Orar por los difuntos

9 de noviembre de 2008


Publicado: BOA 2008, 493.


¿De qué sirve orar por los que ya han muerto? ¿Es posible hacerles bien una vez fallecidos y arrebatados de nuestro entorno? ¿O es a nosotros a quienes nos viene bien, cuando llega la muerte a nuestros seres queridos, pensar en ellos y creer que hacemos algo por ellos? Los católicos acostumbramos a tener una Misa exequial en la muerte de nuestros allegados; también celebramos otras Misas en otros momentos significativos. ¿Por qué celebrar una Misa por nuestros difuntos?

La celebración de la Eucaristía, sea en la iglesia del pueblo más pequeño, en la Catedral o en la Basílica de San Pedro de Roma, tiene un alcance universal. Lo que sucede en la celebración, el sacrificio de Cristo ofreciendo su vida al Padre en un extraordinario estallido de amor, es “por nosotros y por todos”. La Eucaristía, en efecto, nos convierte en contemporáneos del sacrificio del Señor al Padre de los cielos, de modo que nos podamos asociar a este gesto de ofrenda y participar en la obra de nuestra salvación y la salvación del mundo.

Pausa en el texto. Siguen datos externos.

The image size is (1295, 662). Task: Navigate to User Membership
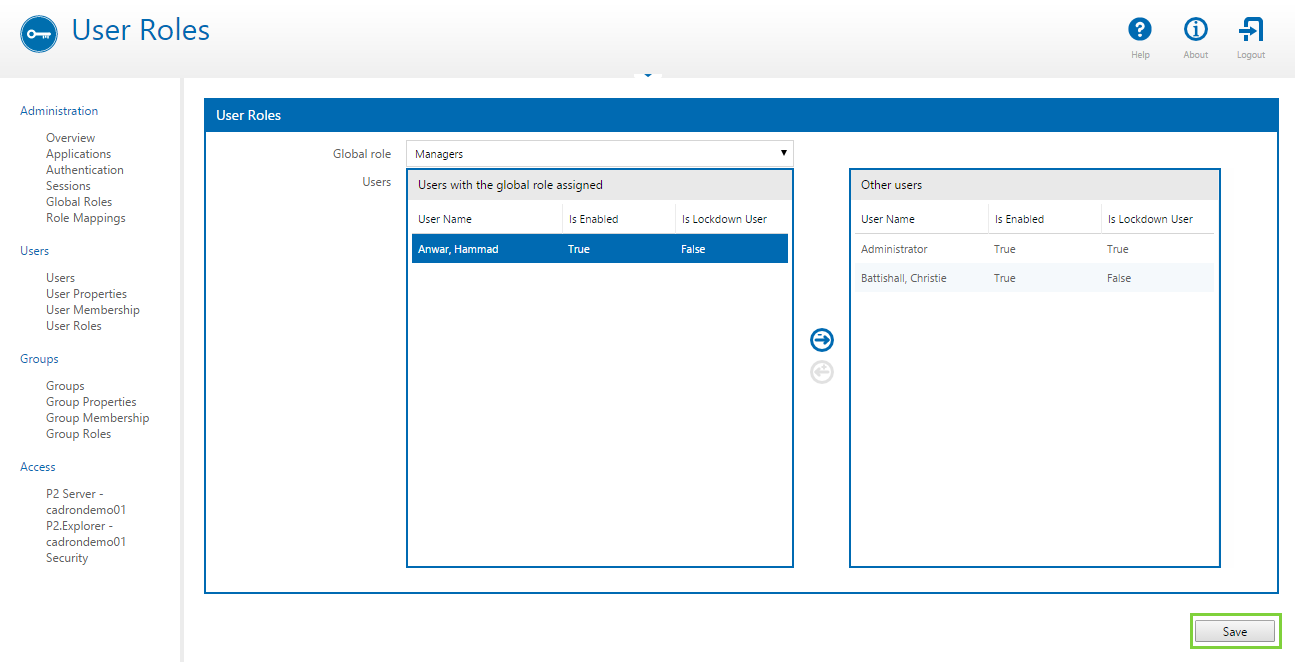point(92,310)
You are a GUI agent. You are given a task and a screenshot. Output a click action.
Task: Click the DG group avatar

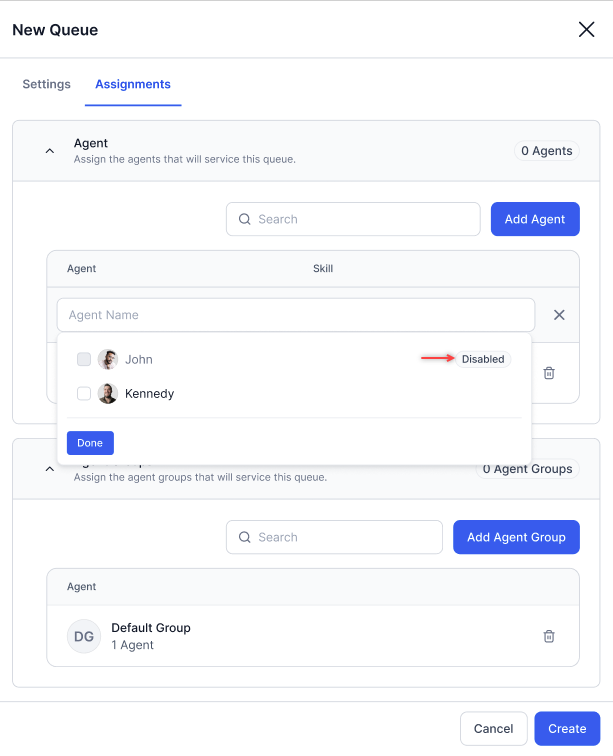84,636
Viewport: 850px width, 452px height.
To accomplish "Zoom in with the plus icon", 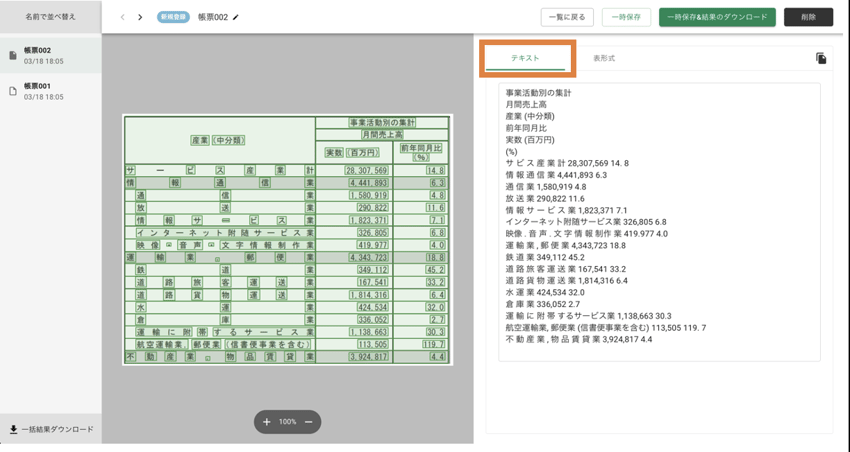I will click(267, 422).
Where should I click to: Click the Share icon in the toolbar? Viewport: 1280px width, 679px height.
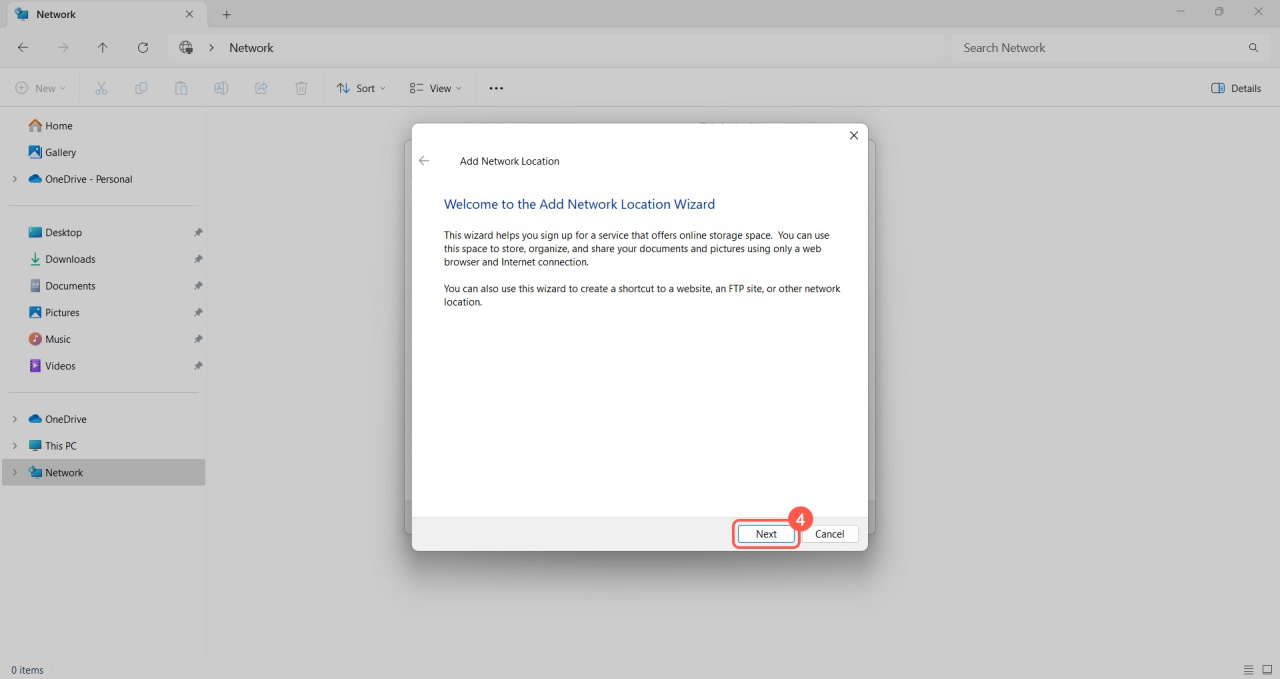coord(261,88)
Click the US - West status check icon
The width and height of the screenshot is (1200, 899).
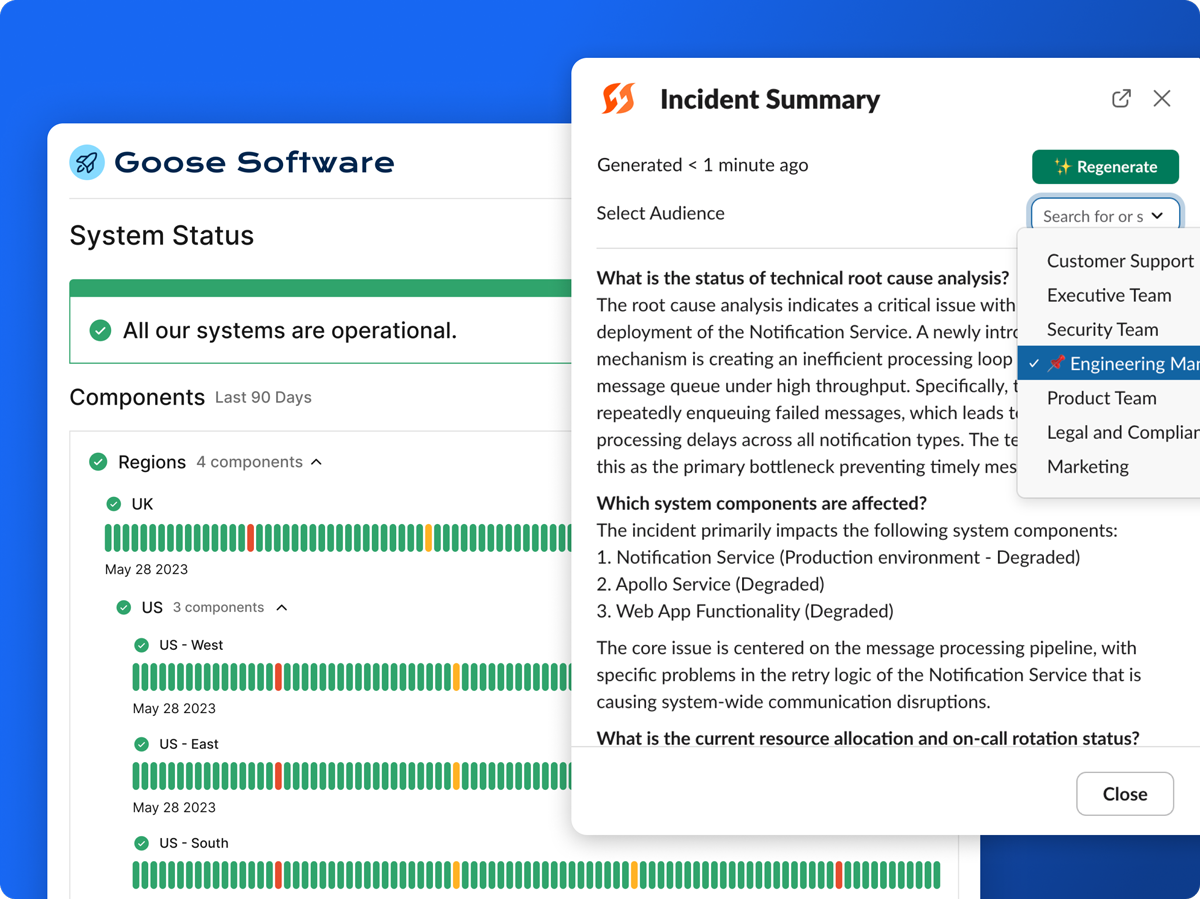coord(141,645)
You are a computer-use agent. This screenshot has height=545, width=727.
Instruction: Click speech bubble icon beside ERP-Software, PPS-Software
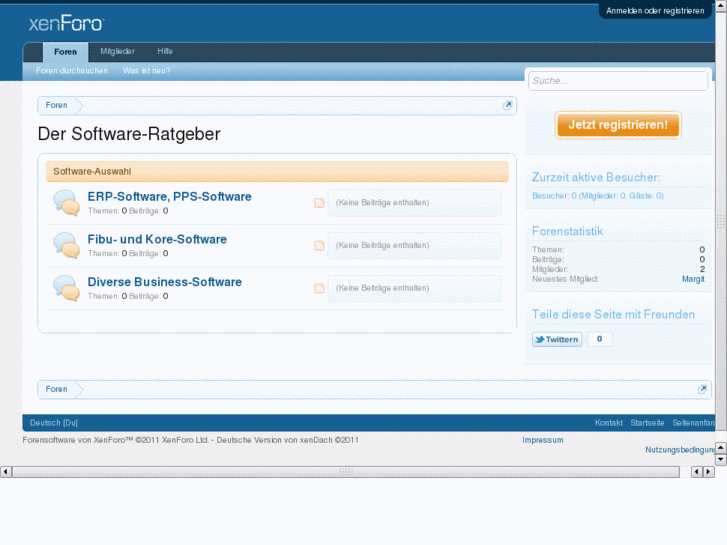point(67,203)

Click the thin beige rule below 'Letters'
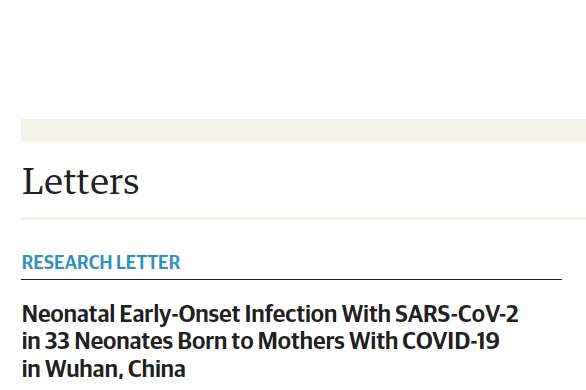(303, 218)
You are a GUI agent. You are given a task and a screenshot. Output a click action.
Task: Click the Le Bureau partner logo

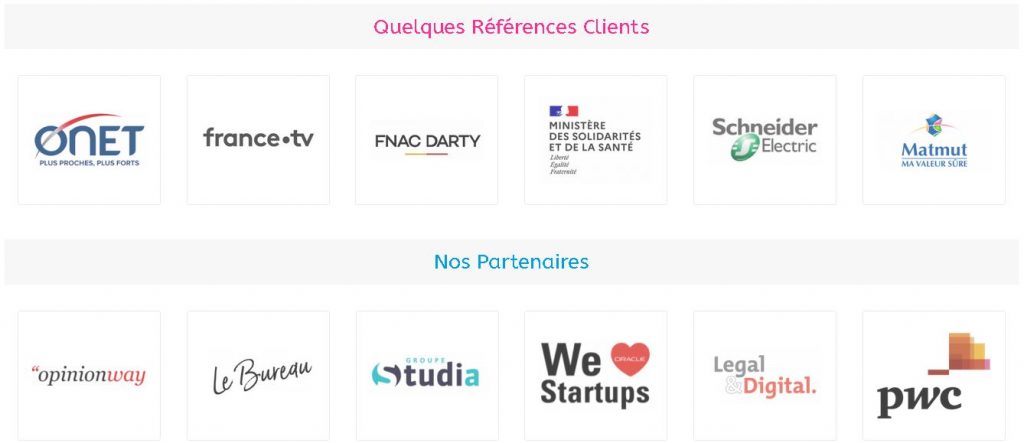click(x=258, y=376)
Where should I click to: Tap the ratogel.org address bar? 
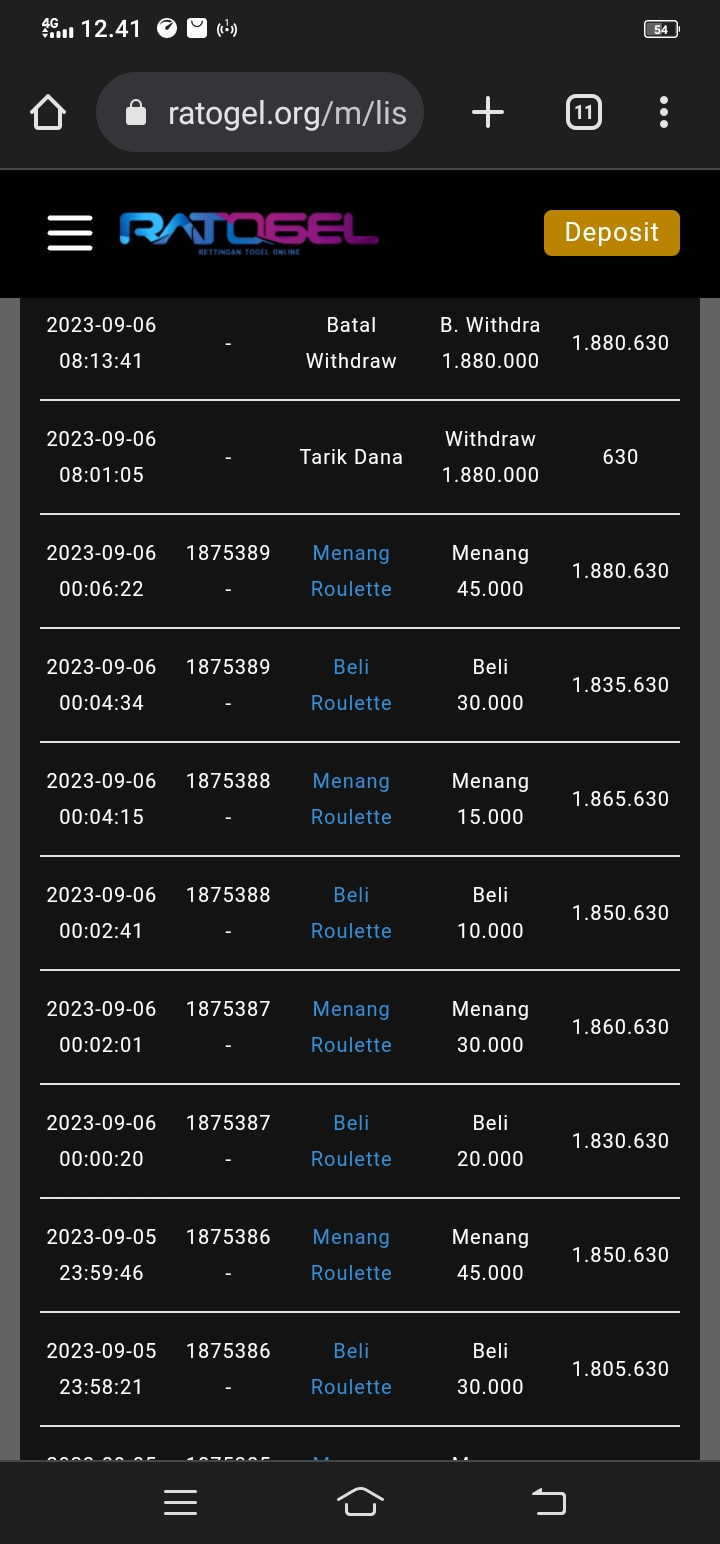[285, 113]
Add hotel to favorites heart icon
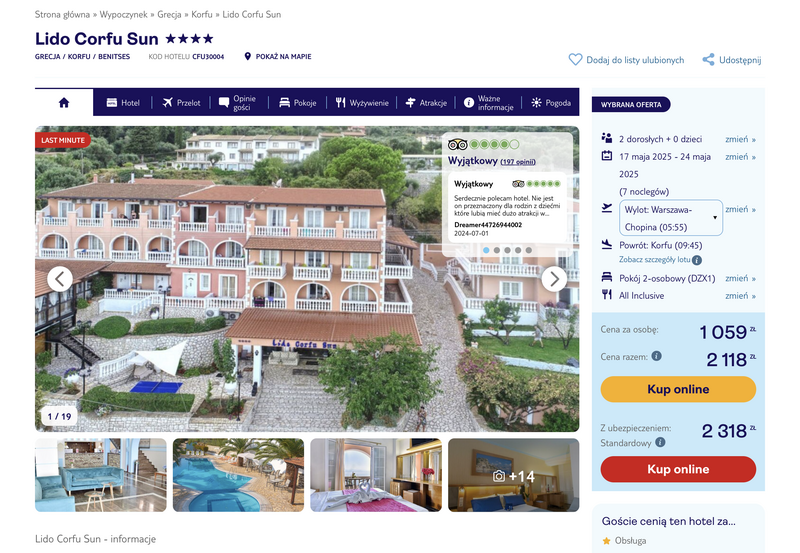Image resolution: width=800 pixels, height=553 pixels. [x=575, y=60]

Así podemos entender que la Eucaristía permita al sacerdote que la celebra añadir una intención particular que le es confiada por los fieles. Las intenciones pueden ser muy distintas, y tienen que ver con la vida concreta de las personas (acción de gracias, petición de salud o superación de este o aquel problema, por la familia, la evangelización, los niños de la Primera Comunión o la Confirmación y un largo etcétera). También la Misa puede afectar y sobre todo a los fieles difuntos. Está muy extendida, en consecuencia, la costumbre en las familias de hacer celebrar una Misa por un difunto. «Quiero encargar una Misa» es la expresión repetida.

Pero la muerte de nuestros allegados, tanto si es repentina como si es causada por una larga enfermedad, ¿no es siempre una separación, una ruptura con el ser amado? Sin duda, pero san Pablo nos exhorta a no dejarnos abatir en esta ocasión como aquellos que no tienen ninguna esperanza. El Apóstol no nos dice, de ninguna manera, que neguemos el sufrimiento, sino que lo vivamos a la luz de la esperanza que viene a cristiano ofrecida por el Resucitado. La vida, ofrecida por amor a la humanidad, por ti y por mí, la muerte de Jesús y, sobre todo, su resurrección posibilita romper el poder de la muerte y acercar a los vivos y a los muertos. Cristo nos abre el acceso a la Vida de Dios, de la que pueden participar nuestros difuntos, cuando esperan en la purificación el encuentro definitivo con el Padre.

Celebrar la Eucaristía es, de alguna manera, situarnos en el punto de paso entre nuestro mundo y el Reino de amor y de felicidad que es la tierra prometida de todos los que pasan por Cristo. Él, presente en la Eucaristía, reúne a todos aquellos que están aún de camino en la tierra y que reconocen en Él a su Salvador, el camino a la verdad y la vida. Pero el Cristo que nos recibe en la Eucaristía está también en comunión con todos aquellos que ya han dejado este mundo hacia el Padre.

Cuando confiamos una intención de Misa por un difunto, vivimos en Cristo Resucitado un encuentro misterioso aunque real con aquél o aquélla que ya han entrado en la vida. La comunión de los Santos establecida en Cristo hace vivir en comunión a los vivientes de la tierra y a los vivientes del cielo. Unidos a Cristo en la celebración eucarística estamos en comunión con nuestros difuntos. Es Cristo el único que puede hacer posible esta hermosa realidad.